▶ [Requirement]
Rewrite the records below as a numbered list, leaving out any blank lines.

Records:
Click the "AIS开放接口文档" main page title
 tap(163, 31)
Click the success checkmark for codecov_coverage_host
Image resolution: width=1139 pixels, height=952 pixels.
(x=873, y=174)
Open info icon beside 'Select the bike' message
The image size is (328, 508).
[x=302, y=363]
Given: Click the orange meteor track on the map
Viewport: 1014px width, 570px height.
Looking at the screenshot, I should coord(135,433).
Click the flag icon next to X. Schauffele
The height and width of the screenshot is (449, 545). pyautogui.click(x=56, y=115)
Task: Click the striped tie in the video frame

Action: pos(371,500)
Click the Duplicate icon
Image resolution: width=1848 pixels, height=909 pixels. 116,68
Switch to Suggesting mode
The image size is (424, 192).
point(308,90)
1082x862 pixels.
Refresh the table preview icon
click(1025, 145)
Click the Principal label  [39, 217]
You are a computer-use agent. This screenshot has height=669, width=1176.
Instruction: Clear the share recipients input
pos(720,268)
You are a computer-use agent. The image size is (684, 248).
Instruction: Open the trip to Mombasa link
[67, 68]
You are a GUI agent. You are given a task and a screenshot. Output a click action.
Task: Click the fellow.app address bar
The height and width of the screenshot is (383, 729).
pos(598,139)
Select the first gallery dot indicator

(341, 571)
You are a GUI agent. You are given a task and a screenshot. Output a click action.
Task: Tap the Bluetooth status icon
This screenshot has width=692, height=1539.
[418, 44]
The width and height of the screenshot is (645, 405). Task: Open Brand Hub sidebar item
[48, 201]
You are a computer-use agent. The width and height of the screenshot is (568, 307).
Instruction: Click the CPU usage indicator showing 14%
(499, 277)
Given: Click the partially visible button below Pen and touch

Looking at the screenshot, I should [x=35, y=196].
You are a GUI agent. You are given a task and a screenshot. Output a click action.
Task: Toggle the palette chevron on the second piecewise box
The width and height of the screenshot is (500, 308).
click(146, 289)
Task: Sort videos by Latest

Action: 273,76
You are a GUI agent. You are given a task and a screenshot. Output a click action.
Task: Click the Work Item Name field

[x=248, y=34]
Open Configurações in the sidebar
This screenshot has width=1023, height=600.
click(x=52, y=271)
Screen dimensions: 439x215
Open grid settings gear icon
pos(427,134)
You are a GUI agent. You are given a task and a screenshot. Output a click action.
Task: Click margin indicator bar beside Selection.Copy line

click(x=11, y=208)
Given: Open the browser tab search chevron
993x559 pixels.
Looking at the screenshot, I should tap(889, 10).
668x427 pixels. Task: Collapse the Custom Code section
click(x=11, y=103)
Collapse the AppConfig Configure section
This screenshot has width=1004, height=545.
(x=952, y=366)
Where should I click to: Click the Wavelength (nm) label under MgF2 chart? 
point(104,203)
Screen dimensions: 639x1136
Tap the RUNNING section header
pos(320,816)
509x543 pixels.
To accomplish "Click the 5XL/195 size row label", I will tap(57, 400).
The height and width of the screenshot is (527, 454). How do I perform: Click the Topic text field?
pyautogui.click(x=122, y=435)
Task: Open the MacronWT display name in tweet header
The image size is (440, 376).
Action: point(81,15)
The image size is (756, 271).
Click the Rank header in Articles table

▶ [Result]
1. Click the "AIS开放接口文档" main page title
2.  tap(163, 31)
3. Click the success checkmark for codecov_coverage_host
4. Image resolution: width=1139 pixels, height=952 pixels.
5. (x=873, y=174)
6. Open info icon beside 'Select the bike' message
7. The image size is (328, 508).
8. [x=302, y=363]
9. Given: Click the orange meteor track on the map
10. Viewport: 1014px width, 570px height.
11. Looking at the screenshot, I should coord(135,433).
12. Click the flag icon next to X. Schauffele
13. The height and width of the screenshot is (449, 545). pyautogui.click(x=56, y=115)
14. Task: Click the striped tie in the video frame
15. Action: pos(371,500)
16. Click the Duplicate icon
17. Image resolution: width=1848 pixels, height=909 pixels. 116,68
18. Switch to Suggesting mode
19. The image size is (424, 192).
20. point(308,90)
21. 1082x862 pixels.
22. Refresh the table preview icon
23. click(1025, 145)
24. Click the Principal label  [39, 217]
25. You are a computer-use agent. This screenshot has height=669, width=1176.
26. Instruction: Clear the share recipients input
27. pos(720,268)
28. You are a computer-use agent. The image size is (684, 248).
29. Instruction: Open the trip to Mombasa link
30. [67, 68]
31. You are a GUI agent. You are given a task and a screenshot. Output a click action.
32. Task: Click the fellow.app address bar
33. The height and width of the screenshot is (383, 729).
34. pos(598,139)
35. Select the first gallery dot indicator
36. (341, 571)
37. You are a GUI agent. You are given a task and a screenshot. Output a click action.
38. Task: Tap the Bluetooth status icon
39. This screenshot has width=692, height=1539.
40. [418, 44]
41. The width and height of the screenshot is (645, 405). Task: Open Brand Hub sidebar item
42. [48, 201]
43. You are a computer-use agent. The width and height of the screenshot is (568, 307).
44. Instruction: Click the CPU usage indicator showing 14%
45. (499, 277)
46. Given: Click the partially visible button below Pen and touch
47. Looking at the screenshot, I should [x=35, y=196].
48. You are a GUI agent. You are given a task and a screenshot. Output a click action.
49. Task: Toggle the palette chevron on the second piecewise box
50. The width and height of the screenshot is (500, 308).
51. click(146, 289)
52. Task: Sort videos by Latest
53. Action: 273,76
54. You are a GUI agent. You are given a task and a screenshot. Output a click action.
55. Task: Click the Work Item Name field
56. [x=248, y=34]
57. Open Configurações in the sidebar
58. This screenshot has width=1023, height=600.
59. click(x=52, y=271)
60. Screen dimensions: 439x215
61. Open grid settings gear icon
62. pos(427,134)
63. You are a GUI agent. You are given a task and a screenshot. Output a click action.
64. Task: Click margin indicator bar beside Selection.Copy line
65. click(x=11, y=208)
66. Given: Open the browser tab search chevron
67. 993x559 pixels.
68. Looking at the screenshot, I should tap(889, 10).
69. 668x427 pixels. Task: Collapse the Custom Code section
70. click(x=11, y=103)
71. Collapse the AppConfig Configure section
72. This screenshot has width=1004, height=545.
73. (x=952, y=366)
74. Where should I click to: Click the Wavelength (nm) label under MgF2 chart? 
75. point(104,203)
76. Screen dimensions: 639x1136
77. Tap the RUNNING section header
78. pos(320,816)
79. 509x543 pixels.
80. To accomplish "Click the 5XL/195 size row label", I will tap(57, 400).
81. The height and width of the screenshot is (527, 454). How do I perform: Click the Topic text field?
82. pyautogui.click(x=122, y=435)
83. Task: Open the MacronWT display name in tweet header
84. The image size is (440, 376).
85. Action: point(81,15)
86. The image size is (756, 271).
87. Click the Rank header in Articles table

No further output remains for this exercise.